*PROBLEM REQUIREMENTS:*
Output exactly the lines from the one with "Click the Solve Model button" through the last line of the data below, both included, and nothing more.

Start of THE DATA

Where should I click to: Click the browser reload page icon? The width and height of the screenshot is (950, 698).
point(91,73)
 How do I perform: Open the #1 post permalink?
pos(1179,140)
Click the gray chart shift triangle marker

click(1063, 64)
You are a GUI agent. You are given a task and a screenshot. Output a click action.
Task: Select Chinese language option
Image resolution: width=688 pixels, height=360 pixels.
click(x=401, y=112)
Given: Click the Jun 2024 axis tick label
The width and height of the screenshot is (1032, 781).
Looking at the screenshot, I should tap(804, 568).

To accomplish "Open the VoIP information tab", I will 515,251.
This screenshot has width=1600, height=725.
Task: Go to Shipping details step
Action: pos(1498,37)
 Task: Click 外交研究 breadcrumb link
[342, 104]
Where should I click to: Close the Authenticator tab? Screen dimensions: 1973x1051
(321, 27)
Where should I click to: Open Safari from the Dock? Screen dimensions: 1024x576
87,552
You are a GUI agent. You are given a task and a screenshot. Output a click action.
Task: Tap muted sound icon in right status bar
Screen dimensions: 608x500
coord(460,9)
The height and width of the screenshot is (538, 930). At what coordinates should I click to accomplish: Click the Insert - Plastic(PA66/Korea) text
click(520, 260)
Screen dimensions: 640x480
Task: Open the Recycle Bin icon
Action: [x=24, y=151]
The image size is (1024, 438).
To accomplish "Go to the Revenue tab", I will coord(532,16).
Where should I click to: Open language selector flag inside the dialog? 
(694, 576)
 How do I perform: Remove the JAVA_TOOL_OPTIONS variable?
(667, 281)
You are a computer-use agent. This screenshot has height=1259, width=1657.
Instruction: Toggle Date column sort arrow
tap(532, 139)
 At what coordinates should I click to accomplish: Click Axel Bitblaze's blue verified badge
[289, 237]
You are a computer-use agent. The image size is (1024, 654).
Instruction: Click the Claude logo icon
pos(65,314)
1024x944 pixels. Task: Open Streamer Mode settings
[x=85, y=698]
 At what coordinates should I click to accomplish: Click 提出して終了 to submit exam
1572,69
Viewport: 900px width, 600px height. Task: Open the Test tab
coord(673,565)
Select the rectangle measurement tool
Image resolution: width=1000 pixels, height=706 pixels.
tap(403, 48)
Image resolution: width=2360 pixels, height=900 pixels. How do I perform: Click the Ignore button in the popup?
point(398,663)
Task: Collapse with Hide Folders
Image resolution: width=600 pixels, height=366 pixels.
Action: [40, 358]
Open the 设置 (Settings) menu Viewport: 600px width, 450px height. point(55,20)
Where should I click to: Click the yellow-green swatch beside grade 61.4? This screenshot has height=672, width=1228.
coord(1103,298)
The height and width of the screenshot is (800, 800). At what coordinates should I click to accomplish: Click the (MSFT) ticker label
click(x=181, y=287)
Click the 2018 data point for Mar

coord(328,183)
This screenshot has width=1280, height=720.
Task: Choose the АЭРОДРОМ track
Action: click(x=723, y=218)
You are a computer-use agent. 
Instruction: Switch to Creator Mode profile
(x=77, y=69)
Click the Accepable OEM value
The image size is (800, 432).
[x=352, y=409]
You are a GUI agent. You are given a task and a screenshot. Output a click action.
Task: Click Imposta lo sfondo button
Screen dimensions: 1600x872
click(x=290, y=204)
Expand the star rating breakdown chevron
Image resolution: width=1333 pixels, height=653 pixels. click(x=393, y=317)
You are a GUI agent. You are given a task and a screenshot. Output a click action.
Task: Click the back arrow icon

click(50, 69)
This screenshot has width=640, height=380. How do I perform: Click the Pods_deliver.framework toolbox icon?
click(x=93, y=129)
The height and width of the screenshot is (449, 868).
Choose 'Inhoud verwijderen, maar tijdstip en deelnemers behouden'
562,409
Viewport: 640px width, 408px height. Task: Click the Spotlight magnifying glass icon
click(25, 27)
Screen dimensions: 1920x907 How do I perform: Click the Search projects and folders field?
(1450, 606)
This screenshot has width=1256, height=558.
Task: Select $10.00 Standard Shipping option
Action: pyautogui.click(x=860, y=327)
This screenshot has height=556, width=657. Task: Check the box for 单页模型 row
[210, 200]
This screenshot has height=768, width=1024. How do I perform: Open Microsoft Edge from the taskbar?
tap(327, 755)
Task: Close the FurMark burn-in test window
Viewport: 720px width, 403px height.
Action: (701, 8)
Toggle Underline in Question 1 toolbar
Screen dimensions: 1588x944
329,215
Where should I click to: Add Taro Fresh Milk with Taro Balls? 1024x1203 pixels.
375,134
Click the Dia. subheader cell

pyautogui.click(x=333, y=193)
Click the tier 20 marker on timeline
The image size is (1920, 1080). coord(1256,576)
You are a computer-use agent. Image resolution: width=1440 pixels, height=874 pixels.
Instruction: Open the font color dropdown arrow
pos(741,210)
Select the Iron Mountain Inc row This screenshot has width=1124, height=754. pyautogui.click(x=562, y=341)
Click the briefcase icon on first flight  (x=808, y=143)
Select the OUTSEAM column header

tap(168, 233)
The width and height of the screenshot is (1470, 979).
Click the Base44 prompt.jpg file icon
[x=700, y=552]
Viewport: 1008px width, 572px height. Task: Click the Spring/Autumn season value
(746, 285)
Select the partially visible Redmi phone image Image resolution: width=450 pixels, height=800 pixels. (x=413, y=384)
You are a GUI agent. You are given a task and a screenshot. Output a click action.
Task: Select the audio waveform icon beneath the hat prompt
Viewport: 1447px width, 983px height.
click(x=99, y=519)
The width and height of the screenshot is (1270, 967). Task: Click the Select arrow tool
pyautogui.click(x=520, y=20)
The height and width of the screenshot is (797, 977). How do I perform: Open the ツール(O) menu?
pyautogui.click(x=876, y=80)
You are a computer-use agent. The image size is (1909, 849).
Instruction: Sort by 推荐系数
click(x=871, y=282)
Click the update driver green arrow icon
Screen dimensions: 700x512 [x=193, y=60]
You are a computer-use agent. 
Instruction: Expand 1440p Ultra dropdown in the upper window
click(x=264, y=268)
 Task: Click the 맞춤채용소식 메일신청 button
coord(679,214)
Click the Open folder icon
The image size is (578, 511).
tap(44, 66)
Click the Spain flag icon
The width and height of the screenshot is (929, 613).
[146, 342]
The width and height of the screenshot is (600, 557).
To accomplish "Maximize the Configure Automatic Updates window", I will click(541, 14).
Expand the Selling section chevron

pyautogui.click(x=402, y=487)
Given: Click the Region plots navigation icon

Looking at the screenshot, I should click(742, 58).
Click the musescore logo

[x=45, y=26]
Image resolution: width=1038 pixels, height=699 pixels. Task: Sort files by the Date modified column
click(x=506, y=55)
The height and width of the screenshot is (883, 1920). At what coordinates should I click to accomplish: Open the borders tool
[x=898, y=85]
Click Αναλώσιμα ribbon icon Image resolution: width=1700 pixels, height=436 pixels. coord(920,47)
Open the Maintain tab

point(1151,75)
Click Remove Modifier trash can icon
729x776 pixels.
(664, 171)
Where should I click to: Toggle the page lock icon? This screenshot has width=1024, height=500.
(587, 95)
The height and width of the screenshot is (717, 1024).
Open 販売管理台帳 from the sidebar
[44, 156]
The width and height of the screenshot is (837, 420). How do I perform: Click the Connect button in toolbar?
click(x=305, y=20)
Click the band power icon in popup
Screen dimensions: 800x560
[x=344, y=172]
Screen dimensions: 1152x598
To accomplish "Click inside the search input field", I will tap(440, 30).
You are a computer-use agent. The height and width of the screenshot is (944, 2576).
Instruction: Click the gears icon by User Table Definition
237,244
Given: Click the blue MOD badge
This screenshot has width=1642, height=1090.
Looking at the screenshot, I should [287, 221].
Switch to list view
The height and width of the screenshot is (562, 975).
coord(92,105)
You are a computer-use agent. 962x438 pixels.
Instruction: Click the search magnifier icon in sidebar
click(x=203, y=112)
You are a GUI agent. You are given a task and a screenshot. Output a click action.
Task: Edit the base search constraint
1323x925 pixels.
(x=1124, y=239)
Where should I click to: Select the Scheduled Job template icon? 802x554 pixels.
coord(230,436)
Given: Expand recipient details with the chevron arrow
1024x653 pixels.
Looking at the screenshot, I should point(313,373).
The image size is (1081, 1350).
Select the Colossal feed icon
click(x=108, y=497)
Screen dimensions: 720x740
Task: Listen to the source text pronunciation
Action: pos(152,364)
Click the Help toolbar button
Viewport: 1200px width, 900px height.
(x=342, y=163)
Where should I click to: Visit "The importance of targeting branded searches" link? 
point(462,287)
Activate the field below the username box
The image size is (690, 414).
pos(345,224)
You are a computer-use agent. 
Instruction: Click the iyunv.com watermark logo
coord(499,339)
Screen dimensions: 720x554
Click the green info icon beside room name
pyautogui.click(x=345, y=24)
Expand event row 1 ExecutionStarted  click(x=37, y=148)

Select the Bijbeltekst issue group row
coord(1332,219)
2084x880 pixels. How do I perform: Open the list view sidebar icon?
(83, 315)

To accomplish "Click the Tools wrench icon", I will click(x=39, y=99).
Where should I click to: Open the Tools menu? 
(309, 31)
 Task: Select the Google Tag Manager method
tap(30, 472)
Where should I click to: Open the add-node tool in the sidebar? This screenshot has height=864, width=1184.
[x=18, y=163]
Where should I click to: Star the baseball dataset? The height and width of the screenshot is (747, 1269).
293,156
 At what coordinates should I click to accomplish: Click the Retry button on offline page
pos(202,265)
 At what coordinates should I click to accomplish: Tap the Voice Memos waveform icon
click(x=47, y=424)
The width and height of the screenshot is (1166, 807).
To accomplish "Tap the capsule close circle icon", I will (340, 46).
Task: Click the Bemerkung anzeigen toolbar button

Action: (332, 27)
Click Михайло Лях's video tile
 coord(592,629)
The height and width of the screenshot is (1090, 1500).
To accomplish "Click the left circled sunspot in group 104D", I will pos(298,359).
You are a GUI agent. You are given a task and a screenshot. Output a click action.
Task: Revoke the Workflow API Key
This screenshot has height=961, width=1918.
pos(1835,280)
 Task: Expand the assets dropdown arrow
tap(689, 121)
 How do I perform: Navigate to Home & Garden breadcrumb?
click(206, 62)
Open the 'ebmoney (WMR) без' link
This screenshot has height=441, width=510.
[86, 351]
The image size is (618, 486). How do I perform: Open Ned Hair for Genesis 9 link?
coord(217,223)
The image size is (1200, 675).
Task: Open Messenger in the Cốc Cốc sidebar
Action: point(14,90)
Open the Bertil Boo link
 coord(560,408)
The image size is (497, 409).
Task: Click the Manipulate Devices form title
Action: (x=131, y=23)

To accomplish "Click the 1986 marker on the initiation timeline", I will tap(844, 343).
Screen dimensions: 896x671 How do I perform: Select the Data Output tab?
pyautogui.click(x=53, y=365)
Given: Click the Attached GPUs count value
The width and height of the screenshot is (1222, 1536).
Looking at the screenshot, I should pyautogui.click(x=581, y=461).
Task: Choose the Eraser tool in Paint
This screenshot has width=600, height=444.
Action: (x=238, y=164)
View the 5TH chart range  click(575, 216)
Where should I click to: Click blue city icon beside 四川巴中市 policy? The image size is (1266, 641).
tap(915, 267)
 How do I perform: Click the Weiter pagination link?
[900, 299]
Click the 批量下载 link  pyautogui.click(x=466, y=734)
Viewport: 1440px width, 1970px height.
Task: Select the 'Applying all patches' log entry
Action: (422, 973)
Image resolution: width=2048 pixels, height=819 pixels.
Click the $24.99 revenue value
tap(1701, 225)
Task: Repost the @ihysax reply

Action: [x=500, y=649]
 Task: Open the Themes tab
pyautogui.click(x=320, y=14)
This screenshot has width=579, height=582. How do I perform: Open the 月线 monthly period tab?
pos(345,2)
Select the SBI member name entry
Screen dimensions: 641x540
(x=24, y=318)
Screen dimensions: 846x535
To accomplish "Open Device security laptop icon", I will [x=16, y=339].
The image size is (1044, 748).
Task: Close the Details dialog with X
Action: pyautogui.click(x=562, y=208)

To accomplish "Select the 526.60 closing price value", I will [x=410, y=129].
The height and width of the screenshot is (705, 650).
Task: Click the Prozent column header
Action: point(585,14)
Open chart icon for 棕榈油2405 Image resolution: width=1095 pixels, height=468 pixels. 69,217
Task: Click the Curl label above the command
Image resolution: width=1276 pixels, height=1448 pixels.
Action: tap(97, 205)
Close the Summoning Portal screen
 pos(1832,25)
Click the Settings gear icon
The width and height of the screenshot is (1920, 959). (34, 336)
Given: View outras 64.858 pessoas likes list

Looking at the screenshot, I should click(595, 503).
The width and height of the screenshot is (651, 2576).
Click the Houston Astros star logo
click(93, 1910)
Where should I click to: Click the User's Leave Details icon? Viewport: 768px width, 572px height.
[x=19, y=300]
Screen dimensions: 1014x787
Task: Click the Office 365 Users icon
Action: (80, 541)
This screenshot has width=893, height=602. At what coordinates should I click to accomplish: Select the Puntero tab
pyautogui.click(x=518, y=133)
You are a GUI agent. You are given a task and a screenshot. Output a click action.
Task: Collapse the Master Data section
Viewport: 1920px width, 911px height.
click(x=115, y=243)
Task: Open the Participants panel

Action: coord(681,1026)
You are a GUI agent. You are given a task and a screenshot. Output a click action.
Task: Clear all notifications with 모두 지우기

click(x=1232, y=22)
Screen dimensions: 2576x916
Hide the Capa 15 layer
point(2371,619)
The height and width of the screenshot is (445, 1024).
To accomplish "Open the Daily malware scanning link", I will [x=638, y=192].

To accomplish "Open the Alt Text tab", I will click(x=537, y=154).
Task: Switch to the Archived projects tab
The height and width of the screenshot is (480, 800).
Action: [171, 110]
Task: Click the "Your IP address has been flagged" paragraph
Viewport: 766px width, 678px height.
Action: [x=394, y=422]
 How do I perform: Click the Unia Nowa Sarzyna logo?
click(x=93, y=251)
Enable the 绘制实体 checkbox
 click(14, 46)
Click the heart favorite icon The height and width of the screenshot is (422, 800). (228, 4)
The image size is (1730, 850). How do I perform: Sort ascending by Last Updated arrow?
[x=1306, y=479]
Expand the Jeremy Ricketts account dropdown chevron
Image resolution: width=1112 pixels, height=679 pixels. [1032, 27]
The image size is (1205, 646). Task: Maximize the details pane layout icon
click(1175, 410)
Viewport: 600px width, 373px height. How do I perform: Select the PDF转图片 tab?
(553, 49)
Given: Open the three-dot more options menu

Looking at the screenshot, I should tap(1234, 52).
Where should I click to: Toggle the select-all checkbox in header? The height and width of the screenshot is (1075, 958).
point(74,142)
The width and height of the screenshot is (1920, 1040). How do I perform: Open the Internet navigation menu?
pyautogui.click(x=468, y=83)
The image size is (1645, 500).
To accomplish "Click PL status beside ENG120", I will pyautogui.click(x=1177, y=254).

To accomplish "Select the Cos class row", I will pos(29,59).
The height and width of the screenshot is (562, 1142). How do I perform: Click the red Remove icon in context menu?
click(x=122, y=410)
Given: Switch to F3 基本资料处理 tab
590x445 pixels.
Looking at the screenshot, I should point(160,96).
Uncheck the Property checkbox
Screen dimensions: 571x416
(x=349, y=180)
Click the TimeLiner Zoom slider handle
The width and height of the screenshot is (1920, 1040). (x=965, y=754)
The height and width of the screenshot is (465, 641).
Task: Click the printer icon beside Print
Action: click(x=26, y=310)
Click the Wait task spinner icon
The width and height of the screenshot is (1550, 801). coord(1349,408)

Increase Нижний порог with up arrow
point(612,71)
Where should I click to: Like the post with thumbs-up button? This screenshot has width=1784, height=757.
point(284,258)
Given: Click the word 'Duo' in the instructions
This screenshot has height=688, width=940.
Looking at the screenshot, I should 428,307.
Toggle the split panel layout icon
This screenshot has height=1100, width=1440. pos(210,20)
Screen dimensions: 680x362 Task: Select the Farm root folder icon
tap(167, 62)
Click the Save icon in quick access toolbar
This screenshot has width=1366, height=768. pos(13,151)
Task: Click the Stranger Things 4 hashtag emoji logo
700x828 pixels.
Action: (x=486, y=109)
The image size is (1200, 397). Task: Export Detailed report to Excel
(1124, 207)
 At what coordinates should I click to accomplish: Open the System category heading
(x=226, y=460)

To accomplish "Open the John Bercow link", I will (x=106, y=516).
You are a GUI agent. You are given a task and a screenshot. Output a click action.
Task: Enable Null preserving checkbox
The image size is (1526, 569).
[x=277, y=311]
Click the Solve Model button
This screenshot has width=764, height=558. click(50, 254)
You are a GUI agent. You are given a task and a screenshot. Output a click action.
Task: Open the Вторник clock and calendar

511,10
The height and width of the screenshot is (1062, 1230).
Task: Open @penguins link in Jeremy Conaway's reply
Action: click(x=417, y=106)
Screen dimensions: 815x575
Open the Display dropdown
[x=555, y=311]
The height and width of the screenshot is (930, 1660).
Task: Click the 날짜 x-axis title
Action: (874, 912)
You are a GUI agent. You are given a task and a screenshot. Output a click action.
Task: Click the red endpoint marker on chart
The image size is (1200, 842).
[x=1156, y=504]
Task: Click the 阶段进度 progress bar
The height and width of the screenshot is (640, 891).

End of THE DATA

*TASK RESULT:*
Click the Solve Model button
This screenshot has width=764, height=558. click(50, 254)
You are a GUI agent. You are given a task and a screenshot. Output a click action.
Task: Open the Вторник clock and calendar

511,10
The height and width of the screenshot is (1062, 1230).
Task: Open @penguins link in Jeremy Conaway's reply
Action: click(x=417, y=106)
Screen dimensions: 815x575
Open the Display dropdown
[x=555, y=311]
The height and width of the screenshot is (930, 1660).
Task: Click the 날짜 x-axis title
Action: (874, 912)
You are a GUI agent. You are given a task and a screenshot. Output a click action.
Task: Click the red endpoint marker on chart
The image size is (1200, 842).
[x=1156, y=504]
Task: Click the 阶段进度 progress bar
The height and width of the screenshot is (640, 891).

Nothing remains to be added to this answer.